WHAT IS NEEDED: Format the entries as a Markdown table with the columns Row and Line, one numbered row per line and blank lines left out. Cover everything from the line containing "Tap the Download arrow icon" down to the line containing "Looking at the screenshot, I should 1004,104.".
>> begin
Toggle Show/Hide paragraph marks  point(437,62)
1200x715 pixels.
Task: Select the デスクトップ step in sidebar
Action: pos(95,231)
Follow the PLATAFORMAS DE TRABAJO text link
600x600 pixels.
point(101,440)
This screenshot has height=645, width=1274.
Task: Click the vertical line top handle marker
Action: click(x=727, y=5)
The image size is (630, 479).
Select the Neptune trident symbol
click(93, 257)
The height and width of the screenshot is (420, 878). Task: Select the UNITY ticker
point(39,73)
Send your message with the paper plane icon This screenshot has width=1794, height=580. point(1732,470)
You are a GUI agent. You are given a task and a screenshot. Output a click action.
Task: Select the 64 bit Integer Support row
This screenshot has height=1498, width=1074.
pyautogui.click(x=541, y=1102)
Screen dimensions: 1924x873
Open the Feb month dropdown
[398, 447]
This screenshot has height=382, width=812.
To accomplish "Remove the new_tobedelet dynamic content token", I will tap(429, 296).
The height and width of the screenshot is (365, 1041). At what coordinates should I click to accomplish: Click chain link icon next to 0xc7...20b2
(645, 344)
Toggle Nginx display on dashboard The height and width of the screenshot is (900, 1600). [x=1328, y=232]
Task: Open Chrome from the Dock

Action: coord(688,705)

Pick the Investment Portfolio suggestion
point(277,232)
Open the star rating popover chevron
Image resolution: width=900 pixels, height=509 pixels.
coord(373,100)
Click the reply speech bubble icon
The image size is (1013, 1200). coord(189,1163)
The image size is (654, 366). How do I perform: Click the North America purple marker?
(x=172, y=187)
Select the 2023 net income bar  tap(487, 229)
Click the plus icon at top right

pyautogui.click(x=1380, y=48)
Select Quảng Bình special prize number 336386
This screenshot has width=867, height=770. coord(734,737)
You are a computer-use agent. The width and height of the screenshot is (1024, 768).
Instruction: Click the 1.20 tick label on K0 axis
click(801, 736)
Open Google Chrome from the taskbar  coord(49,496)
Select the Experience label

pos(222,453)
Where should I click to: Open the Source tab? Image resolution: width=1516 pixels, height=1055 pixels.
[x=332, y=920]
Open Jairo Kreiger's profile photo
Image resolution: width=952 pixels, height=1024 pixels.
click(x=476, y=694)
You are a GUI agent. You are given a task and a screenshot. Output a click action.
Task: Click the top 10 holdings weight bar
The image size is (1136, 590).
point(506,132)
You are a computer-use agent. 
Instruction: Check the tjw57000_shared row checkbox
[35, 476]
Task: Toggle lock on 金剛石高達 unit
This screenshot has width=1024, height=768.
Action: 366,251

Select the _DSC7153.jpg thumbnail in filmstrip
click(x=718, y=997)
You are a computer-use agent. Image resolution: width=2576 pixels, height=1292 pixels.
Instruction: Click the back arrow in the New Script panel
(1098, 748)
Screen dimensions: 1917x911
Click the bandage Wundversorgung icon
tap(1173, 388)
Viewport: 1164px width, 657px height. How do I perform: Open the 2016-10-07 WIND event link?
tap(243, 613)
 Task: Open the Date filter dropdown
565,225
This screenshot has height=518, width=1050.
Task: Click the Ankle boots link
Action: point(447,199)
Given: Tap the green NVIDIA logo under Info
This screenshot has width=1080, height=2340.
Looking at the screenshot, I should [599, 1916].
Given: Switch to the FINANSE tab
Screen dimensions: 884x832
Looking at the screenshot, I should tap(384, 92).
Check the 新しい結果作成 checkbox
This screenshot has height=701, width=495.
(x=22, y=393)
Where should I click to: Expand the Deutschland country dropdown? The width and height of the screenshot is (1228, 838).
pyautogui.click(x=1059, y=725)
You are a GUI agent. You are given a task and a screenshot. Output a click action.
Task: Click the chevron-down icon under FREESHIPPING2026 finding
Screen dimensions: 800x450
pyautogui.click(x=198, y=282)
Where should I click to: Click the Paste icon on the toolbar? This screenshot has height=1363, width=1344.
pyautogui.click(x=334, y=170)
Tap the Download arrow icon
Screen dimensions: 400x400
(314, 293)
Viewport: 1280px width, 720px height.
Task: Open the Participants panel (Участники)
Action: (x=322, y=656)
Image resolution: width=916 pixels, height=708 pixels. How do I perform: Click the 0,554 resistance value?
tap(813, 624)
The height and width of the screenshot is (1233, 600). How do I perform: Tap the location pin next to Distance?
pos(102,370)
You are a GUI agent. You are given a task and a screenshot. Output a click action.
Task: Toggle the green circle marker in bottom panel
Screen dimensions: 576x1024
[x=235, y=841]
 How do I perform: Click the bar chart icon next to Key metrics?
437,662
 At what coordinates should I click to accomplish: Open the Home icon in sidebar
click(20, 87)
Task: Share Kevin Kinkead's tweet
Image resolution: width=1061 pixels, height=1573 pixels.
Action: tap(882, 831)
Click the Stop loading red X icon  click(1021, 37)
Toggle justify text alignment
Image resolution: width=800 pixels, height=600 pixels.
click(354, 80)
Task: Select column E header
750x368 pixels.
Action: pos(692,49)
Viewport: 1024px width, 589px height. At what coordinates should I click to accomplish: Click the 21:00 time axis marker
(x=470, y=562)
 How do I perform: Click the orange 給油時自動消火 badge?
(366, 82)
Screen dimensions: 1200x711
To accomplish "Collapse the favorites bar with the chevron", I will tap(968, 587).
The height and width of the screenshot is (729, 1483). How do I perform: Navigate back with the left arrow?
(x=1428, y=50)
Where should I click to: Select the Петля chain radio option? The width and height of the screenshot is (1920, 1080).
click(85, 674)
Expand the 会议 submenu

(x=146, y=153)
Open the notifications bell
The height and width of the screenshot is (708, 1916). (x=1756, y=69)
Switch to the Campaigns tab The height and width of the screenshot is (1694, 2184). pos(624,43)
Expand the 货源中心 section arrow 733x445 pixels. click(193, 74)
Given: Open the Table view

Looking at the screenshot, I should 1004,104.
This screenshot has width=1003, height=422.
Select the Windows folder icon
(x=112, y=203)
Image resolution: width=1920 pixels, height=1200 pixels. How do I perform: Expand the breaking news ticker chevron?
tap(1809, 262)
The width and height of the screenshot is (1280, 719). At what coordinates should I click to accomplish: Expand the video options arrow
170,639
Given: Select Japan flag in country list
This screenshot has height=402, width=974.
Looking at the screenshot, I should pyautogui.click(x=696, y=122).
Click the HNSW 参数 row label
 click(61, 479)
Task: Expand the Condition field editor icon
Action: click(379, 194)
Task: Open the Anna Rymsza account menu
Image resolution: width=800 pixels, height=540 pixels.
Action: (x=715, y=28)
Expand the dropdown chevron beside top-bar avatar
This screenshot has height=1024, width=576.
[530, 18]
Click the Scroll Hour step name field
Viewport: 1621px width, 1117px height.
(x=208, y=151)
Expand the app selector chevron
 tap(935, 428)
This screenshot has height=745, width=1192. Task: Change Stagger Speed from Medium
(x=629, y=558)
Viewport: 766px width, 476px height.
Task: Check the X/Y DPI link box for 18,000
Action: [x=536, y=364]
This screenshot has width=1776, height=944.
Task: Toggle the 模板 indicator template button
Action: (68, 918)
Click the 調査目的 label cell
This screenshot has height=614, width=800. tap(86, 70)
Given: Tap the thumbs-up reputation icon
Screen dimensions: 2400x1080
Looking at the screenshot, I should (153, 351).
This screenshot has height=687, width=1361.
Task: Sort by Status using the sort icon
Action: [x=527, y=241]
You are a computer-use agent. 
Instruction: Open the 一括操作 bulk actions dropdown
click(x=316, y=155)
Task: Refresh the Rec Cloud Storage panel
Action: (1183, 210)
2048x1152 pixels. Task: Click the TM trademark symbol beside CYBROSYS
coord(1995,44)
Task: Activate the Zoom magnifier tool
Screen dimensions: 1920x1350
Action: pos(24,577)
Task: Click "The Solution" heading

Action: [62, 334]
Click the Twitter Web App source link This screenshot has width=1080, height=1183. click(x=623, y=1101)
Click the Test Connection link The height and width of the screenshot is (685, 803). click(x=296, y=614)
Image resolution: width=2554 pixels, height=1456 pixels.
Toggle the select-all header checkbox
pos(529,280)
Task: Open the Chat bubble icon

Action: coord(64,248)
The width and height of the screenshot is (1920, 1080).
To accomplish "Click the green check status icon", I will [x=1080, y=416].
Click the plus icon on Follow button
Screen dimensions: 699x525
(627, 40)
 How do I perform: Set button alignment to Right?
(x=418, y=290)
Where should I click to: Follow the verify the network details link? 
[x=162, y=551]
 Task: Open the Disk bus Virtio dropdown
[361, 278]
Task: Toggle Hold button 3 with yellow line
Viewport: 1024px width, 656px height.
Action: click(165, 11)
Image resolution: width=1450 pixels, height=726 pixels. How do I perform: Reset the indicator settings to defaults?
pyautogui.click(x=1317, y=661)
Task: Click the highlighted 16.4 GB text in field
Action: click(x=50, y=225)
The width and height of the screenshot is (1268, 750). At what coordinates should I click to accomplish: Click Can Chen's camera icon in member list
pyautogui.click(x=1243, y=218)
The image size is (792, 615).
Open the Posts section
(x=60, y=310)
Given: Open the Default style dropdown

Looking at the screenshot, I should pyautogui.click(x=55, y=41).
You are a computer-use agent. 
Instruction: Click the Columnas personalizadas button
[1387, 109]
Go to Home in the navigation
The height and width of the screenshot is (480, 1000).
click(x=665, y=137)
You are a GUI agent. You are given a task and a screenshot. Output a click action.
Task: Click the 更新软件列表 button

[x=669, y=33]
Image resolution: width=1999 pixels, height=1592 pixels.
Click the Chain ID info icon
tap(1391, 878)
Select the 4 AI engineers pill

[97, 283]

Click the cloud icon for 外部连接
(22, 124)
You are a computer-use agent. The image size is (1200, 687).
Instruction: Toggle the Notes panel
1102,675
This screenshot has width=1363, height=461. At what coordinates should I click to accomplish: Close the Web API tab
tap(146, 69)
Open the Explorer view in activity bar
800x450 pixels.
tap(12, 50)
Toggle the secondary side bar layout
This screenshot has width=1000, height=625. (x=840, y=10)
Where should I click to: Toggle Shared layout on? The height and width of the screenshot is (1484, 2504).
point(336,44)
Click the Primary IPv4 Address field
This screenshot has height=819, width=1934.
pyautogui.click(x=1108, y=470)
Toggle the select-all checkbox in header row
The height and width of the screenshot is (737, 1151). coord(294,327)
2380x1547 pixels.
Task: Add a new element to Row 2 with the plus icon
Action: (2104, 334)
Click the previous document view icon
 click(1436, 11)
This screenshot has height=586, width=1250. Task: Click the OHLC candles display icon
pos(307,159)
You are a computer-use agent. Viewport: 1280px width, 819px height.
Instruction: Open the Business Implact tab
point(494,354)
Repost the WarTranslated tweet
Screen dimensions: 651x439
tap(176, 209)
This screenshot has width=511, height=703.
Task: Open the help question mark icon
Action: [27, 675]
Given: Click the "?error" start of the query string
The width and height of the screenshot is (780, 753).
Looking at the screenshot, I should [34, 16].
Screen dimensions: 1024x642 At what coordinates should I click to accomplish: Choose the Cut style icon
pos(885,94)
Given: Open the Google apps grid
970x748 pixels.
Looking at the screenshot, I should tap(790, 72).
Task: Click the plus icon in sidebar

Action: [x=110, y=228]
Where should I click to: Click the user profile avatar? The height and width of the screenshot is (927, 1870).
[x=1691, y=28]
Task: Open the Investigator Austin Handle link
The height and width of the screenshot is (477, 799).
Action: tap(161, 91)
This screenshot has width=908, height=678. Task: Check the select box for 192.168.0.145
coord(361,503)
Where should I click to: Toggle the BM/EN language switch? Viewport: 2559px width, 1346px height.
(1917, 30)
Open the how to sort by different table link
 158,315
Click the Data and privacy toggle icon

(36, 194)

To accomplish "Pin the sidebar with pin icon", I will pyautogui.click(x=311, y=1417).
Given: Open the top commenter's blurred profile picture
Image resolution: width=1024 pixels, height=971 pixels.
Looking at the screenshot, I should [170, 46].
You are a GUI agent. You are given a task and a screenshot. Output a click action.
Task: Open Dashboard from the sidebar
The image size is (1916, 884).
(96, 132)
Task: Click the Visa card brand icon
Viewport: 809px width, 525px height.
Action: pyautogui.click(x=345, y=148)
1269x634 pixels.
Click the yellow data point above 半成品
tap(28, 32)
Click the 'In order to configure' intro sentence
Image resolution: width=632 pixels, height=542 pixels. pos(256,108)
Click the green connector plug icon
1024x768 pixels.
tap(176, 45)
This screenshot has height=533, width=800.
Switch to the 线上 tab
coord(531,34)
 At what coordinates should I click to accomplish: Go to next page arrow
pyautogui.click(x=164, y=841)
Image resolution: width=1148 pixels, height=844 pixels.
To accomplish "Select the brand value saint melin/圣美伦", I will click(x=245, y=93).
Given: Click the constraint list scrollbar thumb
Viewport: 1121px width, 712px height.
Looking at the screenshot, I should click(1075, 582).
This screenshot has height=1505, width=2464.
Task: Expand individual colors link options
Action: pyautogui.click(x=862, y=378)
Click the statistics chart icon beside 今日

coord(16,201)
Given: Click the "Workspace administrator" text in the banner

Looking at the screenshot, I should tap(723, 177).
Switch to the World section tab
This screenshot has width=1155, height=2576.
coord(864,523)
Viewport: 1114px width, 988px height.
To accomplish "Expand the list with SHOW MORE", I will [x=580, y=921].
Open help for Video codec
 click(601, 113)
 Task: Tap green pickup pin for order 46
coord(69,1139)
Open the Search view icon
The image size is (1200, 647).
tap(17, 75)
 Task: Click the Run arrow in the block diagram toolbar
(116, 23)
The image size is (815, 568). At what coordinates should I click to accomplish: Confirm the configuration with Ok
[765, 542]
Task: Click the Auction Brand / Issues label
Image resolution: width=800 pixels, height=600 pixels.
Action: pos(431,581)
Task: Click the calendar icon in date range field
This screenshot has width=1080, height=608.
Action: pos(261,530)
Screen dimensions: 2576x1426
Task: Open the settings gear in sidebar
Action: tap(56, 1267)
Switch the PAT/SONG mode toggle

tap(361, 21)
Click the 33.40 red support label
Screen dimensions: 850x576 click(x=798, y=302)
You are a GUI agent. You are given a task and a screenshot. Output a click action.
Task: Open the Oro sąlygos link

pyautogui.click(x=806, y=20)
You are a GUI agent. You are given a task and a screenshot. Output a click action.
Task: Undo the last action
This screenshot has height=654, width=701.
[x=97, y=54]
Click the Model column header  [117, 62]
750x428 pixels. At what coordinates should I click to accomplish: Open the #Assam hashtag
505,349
>> end
THE REPLY:
| Row | Line |
|---|---|
| 1 | Tap the Download arrow icon |
| 2 | Screen dimensions: 400x400 |
| 3 | (314, 293) |
| 4 | Viewport: 1280px width, 720px height. |
| 5 | Task: Open the Participants panel (Участники) |
| 6 | Action: (x=322, y=656) |
| 7 | Image resolution: width=916 pixels, height=708 pixels. How do I perform: Click the 0,554 resistance value? |
| 8 | tap(813, 624) |
| 9 | The height and width of the screenshot is (1233, 600). How do I perform: Tap the location pin next to Distance? |
| 10 | pos(102,370) |
| 11 | You are a GUI agent. You are given a task and a screenshot. Output a click action. |
| 12 | Task: Toggle the green circle marker in bottom panel |
| 13 | Screen dimensions: 576x1024 |
| 14 | [x=235, y=841] |
| 15 |  How do I perform: Click the bar chart icon next to Key metrics? |
| 16 | 437,662 |
| 17 |  At what coordinates should I click to accomplish: Open the Home icon in sidebar |
| 18 | click(20, 87) |
| 19 | Task: Share Kevin Kinkead's tweet |
| 20 | Image resolution: width=1061 pixels, height=1573 pixels. |
| 21 | Action: tap(882, 831) |
| 22 | Click the Stop loading red X icon  click(1021, 37) |
| 23 | Toggle justify text alignment |
| 24 | Image resolution: width=800 pixels, height=600 pixels. |
| 25 | click(354, 80) |
| 26 | Task: Select column E header |
| 27 | 750x368 pixels. |
| 28 | Action: pos(692,49) |
| 29 | Viewport: 1024px width, 589px height. At what coordinates should I click to accomplish: Click the 21:00 time axis marker |
| 30 | (x=470, y=562) |
| 31 |  How do I perform: Click the orange 給油時自動消火 badge? |
| 32 | (366, 82) |
| 33 | Screen dimensions: 1200x711 |
| 34 | To accomplish "Collapse the favorites bar with the chevron", I will tap(968, 587). |
| 35 | The height and width of the screenshot is (729, 1483). How do I perform: Navigate back with the left arrow? |
| 36 | (x=1428, y=50) |
| 37 | Where should I click to: Select the Петля chain radio option? The width and height of the screenshot is (1920, 1080). |
| 38 | click(85, 674) |
| 39 | Expand the 会议 submenu |
| 40 | (x=146, y=153) |
| 41 | Open the notifications bell |
| 42 | The height and width of the screenshot is (708, 1916). (x=1756, y=69) |
| 43 | Switch to the Campaigns tab The height and width of the screenshot is (1694, 2184). pos(624,43) |
| 44 | Expand the 货源中心 section arrow 733x445 pixels. click(193, 74) |
| 45 | Given: Open the Table view |
| 46 | Looking at the screenshot, I should 1004,104. |